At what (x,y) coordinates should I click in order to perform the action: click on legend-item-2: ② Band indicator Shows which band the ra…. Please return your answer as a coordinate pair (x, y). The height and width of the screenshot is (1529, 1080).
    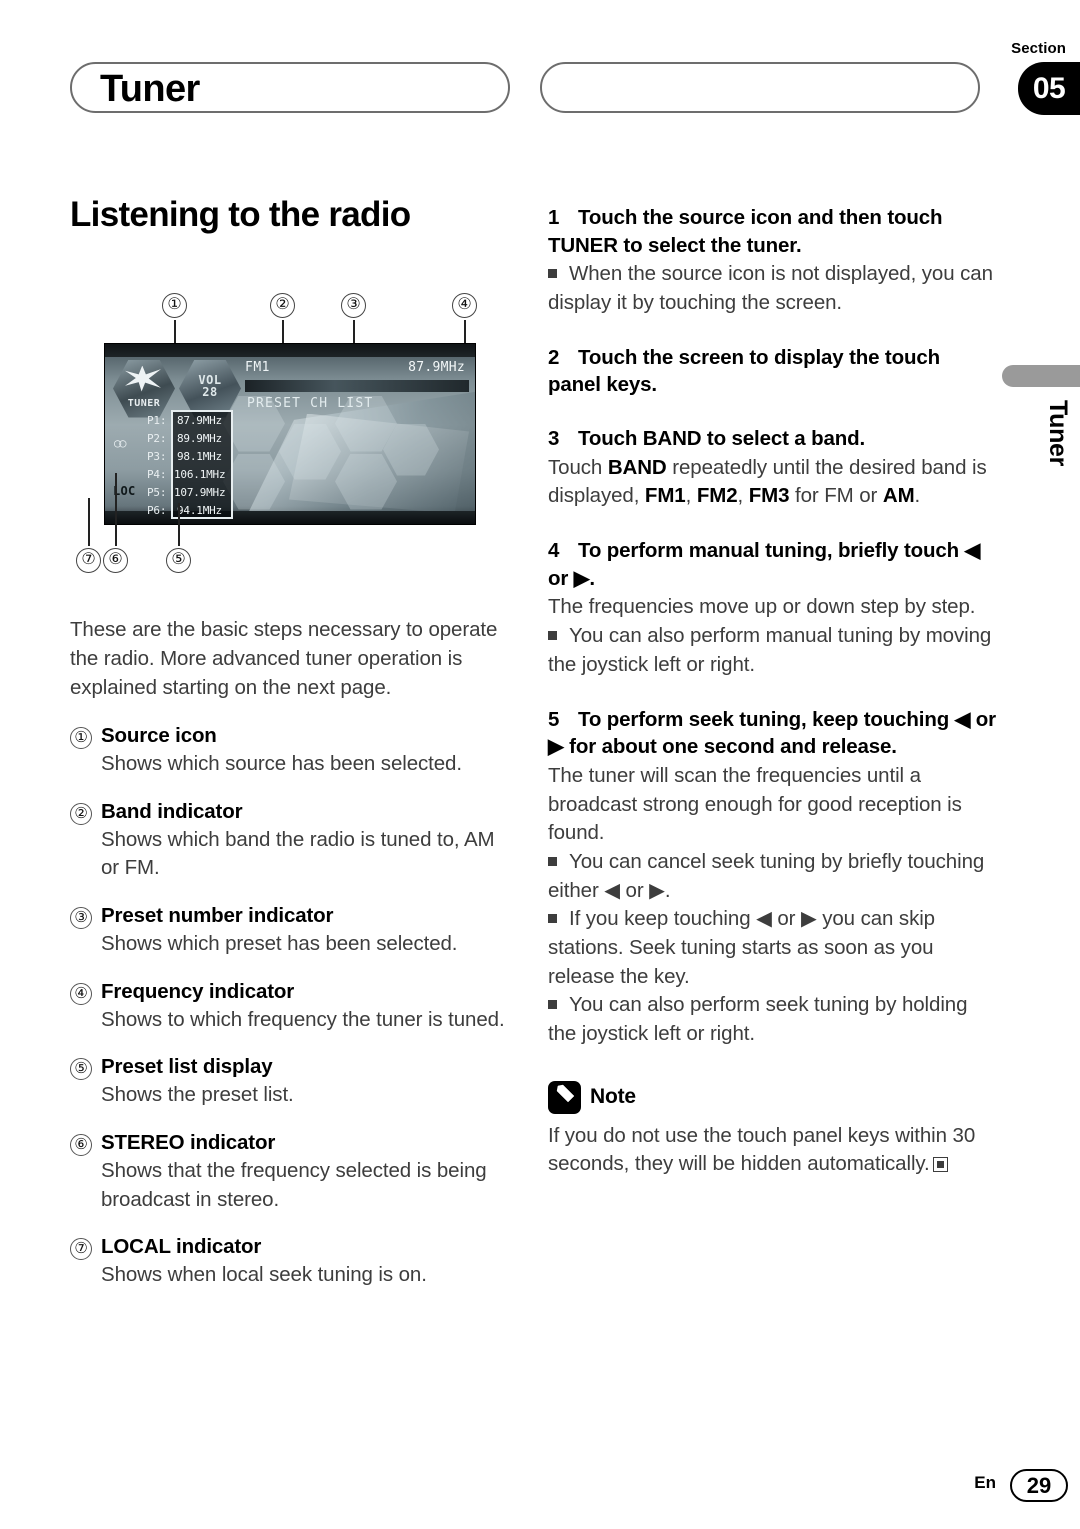
    Looking at the image, I should click on (292, 842).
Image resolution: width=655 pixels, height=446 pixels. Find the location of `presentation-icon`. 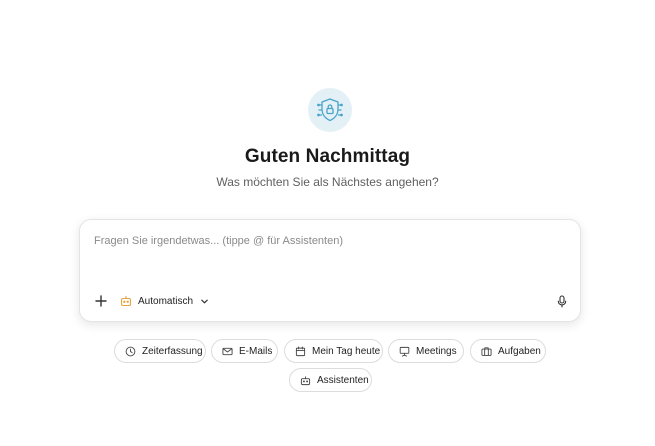

presentation-icon is located at coordinates (404, 352).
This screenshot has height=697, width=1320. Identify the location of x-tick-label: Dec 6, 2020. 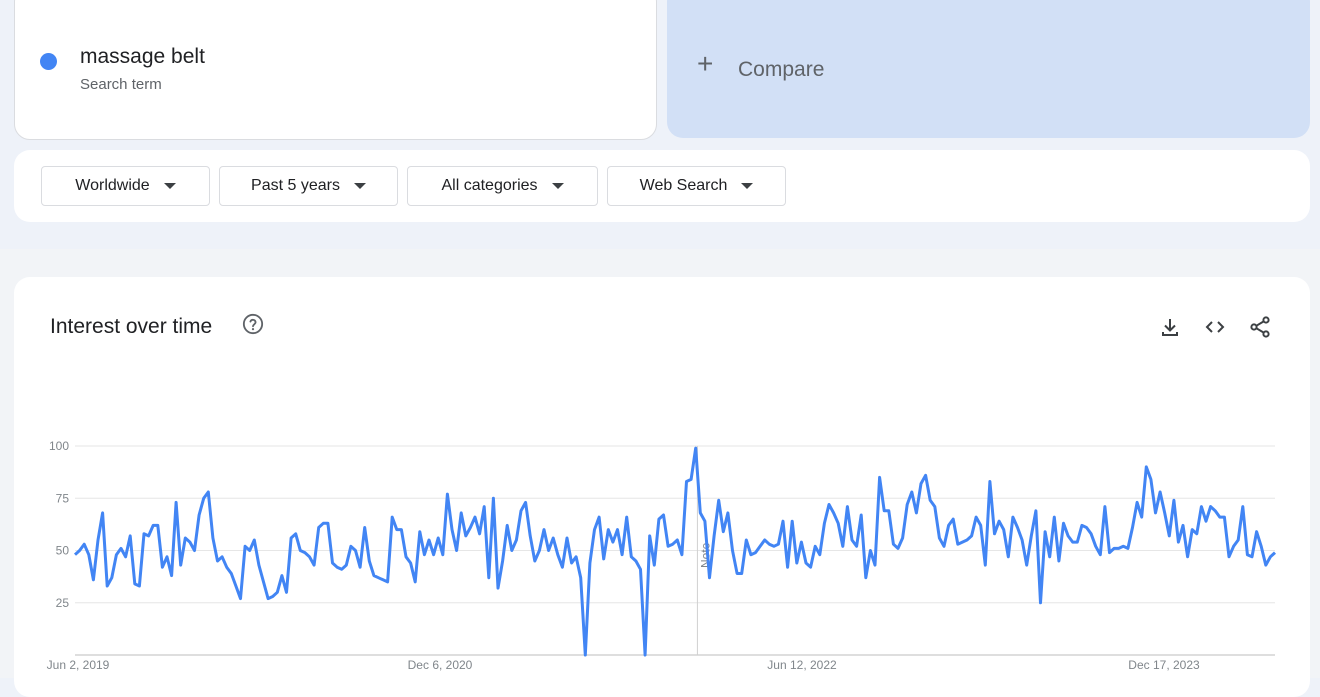
(440, 665).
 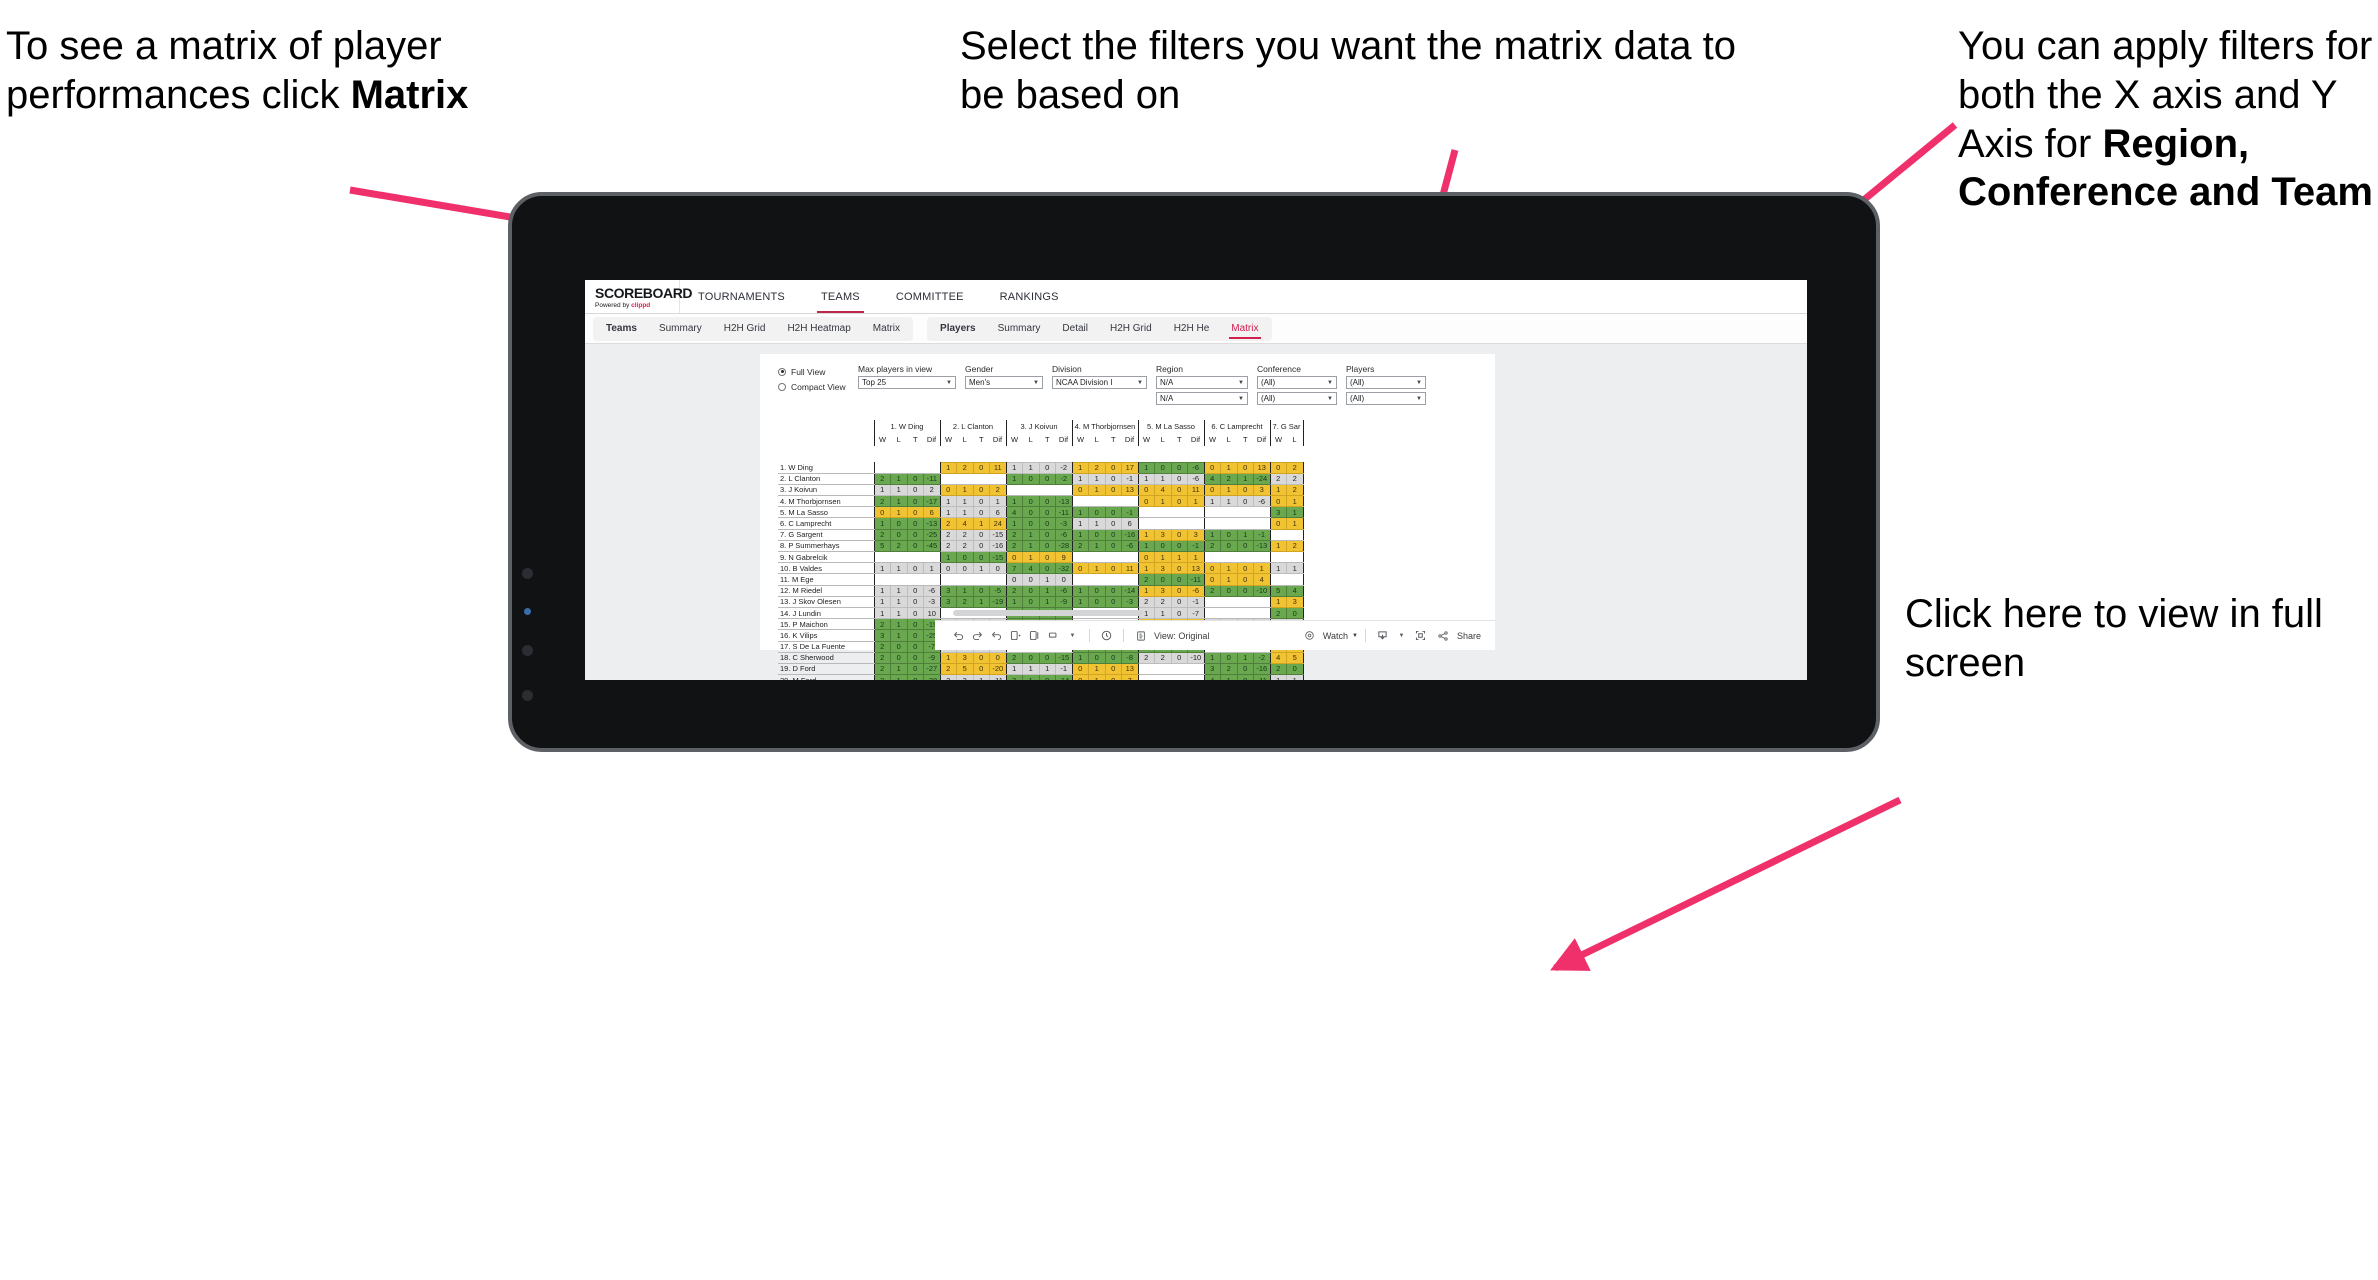 I want to click on matrix-data-cell: -11, so click(x=932, y=478).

* * * * * * *

EXERCISE AIM>
Copy out all four items above word for word, leaving out the pictures.

WRITTEN ANSWER>
At what (x,y) coordinates should I click in order to perform the action: click on legend-item-2: ② Band indicator Shows which band the ra…. Please return your answer as a coordinate pair (x, y). The height and width of the screenshot is (1529, 1080).
    Looking at the image, I should click on (292, 842).
Image resolution: width=655 pixels, height=446 pixels. Find the location of `presentation-icon`. 

presentation-icon is located at coordinates (404, 352).
This screenshot has height=697, width=1320. Identify the location of x-tick-label: Dec 6, 2020. 
(440, 665).
  I want to click on matrix-data-cell: -11, so click(x=932, y=478).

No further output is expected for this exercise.